Album Reviews


What strikes me about Livingston Taylor's second album, Liv, is that it almost perfectly illustrates the essential, sublime cruelty inherent in a life that can express hard, brittle pain and cautious, spring-flowering joy with equal fever. The plight of moodiness is one with which almost anyone can identify, and moodiness is what's going on in Livingston's music.

The opening cut, "Get Out of Bed," is a song whose slow, dolorous beginning belies the rollicking, Carolina-bred, Taylor-style funk that it becomes. The lyrics announce that something is always changing for everybody, especially the singer who is singing to himself all the time, and that the world out there is "mostly green with bits of blue," which is pretty optimistic for 1972, but then again poets have always been allowed a little license and anyway, it all depends where you're coming from in the first place.

"Open Up Your Eyes" starts with a beautiful, short flute intro by Dave Woodford, and turns into a jazzy declarative love song. Like most of Livingston's tunes, the lyrical situation is one of unresolved confusion, which is one way of putting across the message that unresolved confusion is where many of us are coming from in the first place.

"Easy Prey" is also a lovely and real sad number, featuring finely muted electric guitar work by Tommy Talton, who previously distinguished himself with brilliant but subtle music on Liv's first record. And Liv himself gets pretty heavy in the last verse: "And the Jesus is hidden away/And the God he won't give me a hand/And the devil sits and waits knowing I'll come around/And for sure I'm easy prey."

"Be That Way" opens side two, and is this album's natural single, whose lyrics imply a plea for something on which a life can bring itself to focus. Like the inner turmoil of John Lennon, Liv's is a little more palatable when it is uptempo. "Truck Driving Man" is a nice vehicle for some of Liv's hot vocal picking, complemented expertly by Paul Hornsby's piano chording and drummer Bill Stewart's always tasteful, pulsing cymbal rhythms.

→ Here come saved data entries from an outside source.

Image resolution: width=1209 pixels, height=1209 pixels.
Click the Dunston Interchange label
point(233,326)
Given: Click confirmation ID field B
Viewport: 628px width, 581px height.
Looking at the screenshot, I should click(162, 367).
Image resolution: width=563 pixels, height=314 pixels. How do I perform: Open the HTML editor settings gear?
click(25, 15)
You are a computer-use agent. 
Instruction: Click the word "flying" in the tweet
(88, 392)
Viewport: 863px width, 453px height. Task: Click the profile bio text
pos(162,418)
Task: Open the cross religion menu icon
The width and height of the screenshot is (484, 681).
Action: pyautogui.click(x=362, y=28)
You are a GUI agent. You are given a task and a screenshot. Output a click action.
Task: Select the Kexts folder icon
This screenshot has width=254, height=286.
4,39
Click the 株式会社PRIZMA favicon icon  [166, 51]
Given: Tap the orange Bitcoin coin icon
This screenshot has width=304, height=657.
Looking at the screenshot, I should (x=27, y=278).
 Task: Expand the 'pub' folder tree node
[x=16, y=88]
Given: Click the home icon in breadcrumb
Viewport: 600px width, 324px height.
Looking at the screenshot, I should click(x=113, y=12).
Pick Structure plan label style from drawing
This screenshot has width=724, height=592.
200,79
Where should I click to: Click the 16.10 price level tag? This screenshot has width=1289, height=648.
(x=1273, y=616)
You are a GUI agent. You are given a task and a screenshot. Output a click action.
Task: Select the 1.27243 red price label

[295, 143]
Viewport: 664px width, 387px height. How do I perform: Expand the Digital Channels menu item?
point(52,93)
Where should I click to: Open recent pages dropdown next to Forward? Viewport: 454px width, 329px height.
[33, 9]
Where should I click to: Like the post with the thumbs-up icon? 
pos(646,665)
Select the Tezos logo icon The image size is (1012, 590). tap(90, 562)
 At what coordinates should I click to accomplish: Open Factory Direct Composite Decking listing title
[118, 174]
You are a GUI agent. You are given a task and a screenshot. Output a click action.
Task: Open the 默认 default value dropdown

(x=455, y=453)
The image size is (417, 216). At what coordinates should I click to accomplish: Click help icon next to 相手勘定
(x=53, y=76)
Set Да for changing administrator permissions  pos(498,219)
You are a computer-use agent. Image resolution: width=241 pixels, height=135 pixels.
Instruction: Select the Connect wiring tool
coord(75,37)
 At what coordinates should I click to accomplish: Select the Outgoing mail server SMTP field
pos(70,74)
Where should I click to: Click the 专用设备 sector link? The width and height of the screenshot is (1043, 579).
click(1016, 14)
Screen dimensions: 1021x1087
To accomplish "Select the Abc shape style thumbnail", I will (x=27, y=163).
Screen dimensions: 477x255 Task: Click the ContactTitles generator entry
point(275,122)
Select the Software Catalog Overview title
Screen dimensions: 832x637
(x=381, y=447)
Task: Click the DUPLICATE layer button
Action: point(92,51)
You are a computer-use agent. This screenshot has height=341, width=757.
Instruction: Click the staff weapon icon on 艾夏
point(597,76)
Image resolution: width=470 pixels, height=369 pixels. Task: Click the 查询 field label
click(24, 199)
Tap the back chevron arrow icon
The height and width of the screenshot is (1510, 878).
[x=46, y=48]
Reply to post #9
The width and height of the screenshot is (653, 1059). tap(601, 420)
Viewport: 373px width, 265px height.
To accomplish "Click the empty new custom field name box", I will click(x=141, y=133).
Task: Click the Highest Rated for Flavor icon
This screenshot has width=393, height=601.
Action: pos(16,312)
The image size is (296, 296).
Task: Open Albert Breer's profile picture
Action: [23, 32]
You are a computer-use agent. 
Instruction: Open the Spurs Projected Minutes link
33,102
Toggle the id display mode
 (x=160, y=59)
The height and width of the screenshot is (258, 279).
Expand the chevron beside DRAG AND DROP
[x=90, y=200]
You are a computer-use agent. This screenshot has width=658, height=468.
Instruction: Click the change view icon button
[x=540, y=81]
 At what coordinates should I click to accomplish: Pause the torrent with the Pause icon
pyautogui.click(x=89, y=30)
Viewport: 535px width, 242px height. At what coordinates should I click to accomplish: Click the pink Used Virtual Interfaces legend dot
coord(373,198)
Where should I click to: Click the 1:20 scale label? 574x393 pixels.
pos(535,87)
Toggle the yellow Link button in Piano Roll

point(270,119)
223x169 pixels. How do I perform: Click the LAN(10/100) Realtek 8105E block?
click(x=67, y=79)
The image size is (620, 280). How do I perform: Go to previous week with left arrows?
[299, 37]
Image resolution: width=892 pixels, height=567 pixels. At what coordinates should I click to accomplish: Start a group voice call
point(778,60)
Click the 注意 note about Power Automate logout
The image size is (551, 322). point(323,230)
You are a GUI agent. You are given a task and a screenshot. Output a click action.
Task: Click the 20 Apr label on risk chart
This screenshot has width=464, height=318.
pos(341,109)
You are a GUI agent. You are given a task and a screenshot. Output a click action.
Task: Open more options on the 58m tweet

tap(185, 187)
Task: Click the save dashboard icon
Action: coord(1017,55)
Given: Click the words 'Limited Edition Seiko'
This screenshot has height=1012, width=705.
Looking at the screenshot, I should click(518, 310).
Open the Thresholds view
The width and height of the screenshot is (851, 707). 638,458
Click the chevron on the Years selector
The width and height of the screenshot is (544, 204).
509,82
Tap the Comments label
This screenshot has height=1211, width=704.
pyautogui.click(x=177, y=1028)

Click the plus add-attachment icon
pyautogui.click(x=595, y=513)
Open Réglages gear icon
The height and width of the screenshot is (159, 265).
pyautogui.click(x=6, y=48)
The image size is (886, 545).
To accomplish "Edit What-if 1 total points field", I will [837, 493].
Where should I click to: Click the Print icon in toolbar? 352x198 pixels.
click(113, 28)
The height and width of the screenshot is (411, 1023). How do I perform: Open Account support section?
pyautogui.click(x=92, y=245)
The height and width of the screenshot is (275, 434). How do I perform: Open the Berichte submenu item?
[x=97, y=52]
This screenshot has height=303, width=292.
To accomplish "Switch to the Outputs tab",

"Mom, Dad" is about a kid who feels like dog dung on Second Avenue. Strong personal winds blowing here. Boy says so long to ma and pa, boy splits for the city, boy becomes just another wretch with a guitar. "On Broadway" is an excellent, soulful cover of the monumental Mann/Weil/Lieber/Stoller classic, but coming as it does after "Mom, Dad"–well, what we have here is a sequel, folks.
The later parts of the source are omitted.